* **WHAT THE TASK REQUIRES**: Each line of the listing that includes the string "computer" needs to be located and copied.

-- EXTRACTED ENTRIES follows --

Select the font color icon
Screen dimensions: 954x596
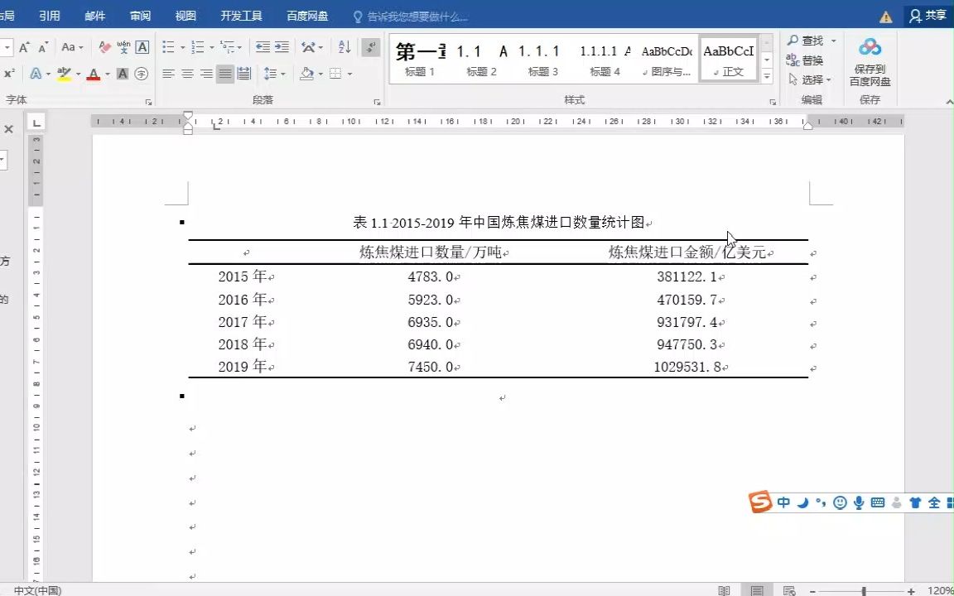pyautogui.click(x=94, y=73)
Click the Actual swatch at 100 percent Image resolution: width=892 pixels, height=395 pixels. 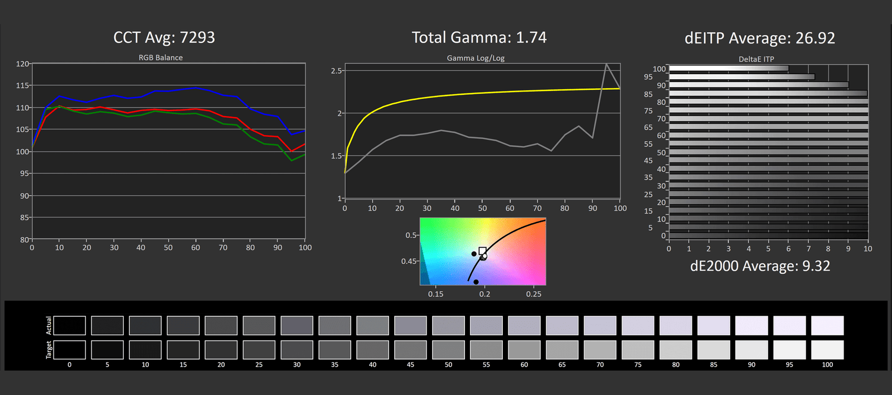pos(827,325)
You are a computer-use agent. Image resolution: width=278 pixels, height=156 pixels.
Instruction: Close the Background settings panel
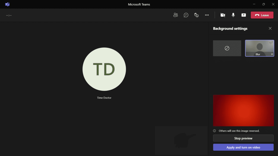(270, 28)
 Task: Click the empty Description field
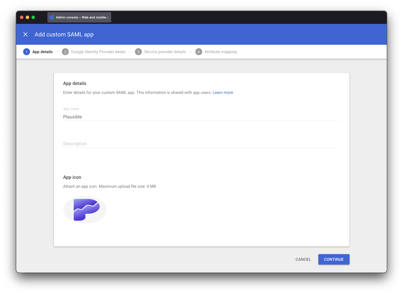pyautogui.click(x=201, y=144)
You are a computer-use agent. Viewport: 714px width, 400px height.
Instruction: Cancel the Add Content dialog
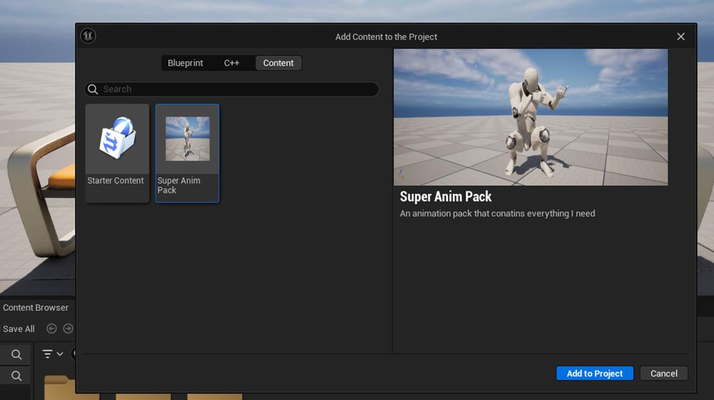[663, 373]
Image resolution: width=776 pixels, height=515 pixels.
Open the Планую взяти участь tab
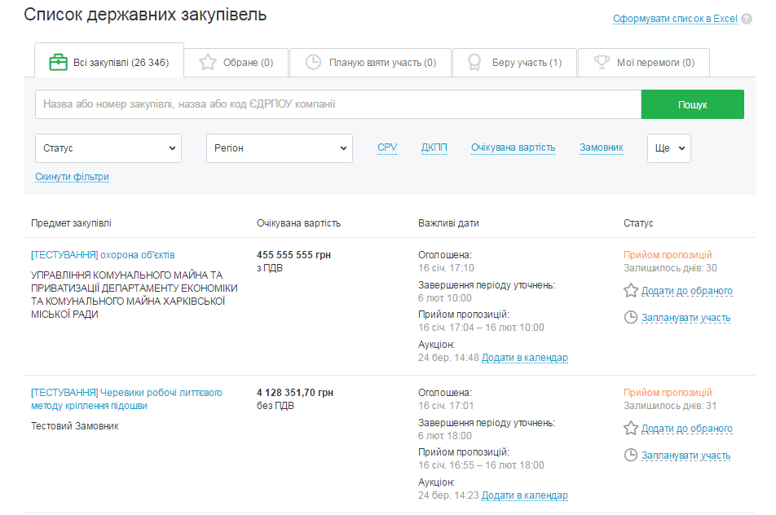coord(371,63)
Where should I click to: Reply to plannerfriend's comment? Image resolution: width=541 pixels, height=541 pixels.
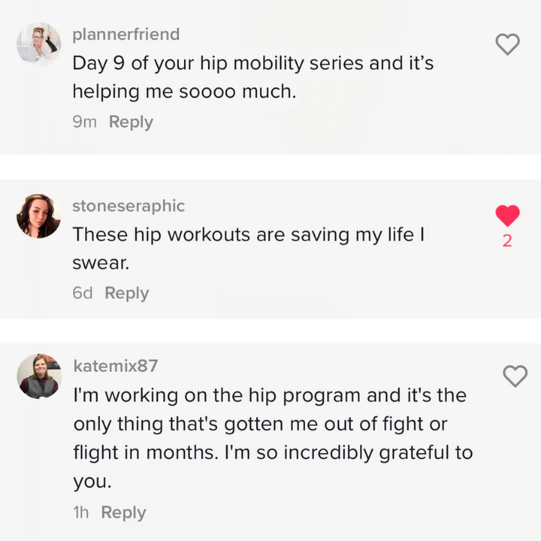point(131,122)
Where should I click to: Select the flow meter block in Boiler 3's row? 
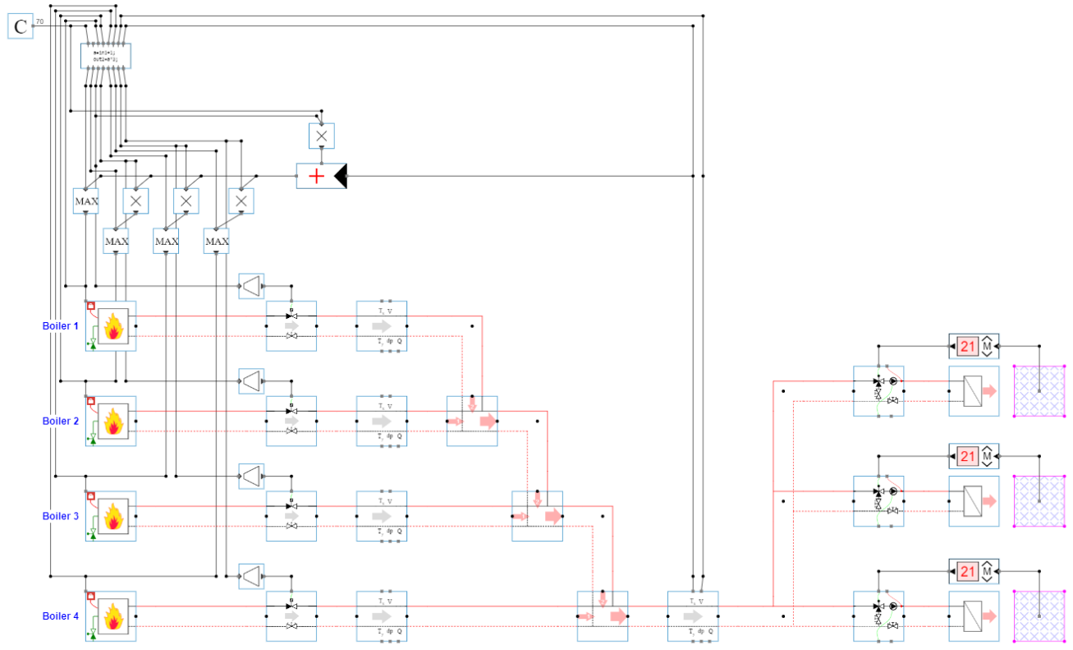click(x=381, y=516)
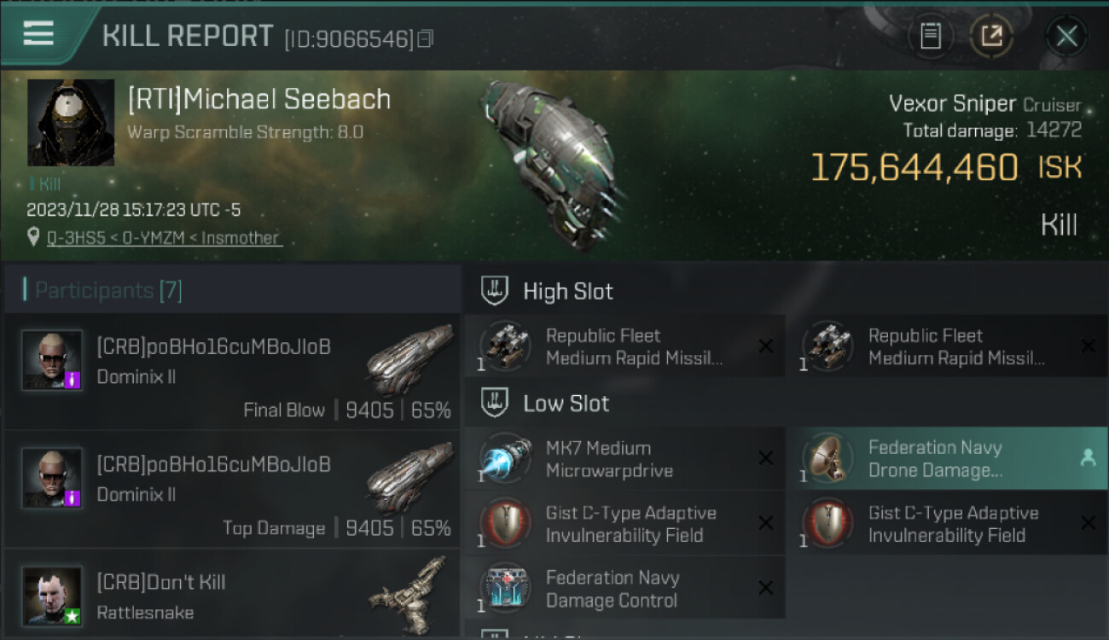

-- EXTRACTED ENTRIES concluded --

* **WRITTEN ANSWER**:
You are a computer-use agent. Image resolution: width=278 pixels, height=156 pixels.
You are a computer-use agent. Viewport: 714px width, 400px height.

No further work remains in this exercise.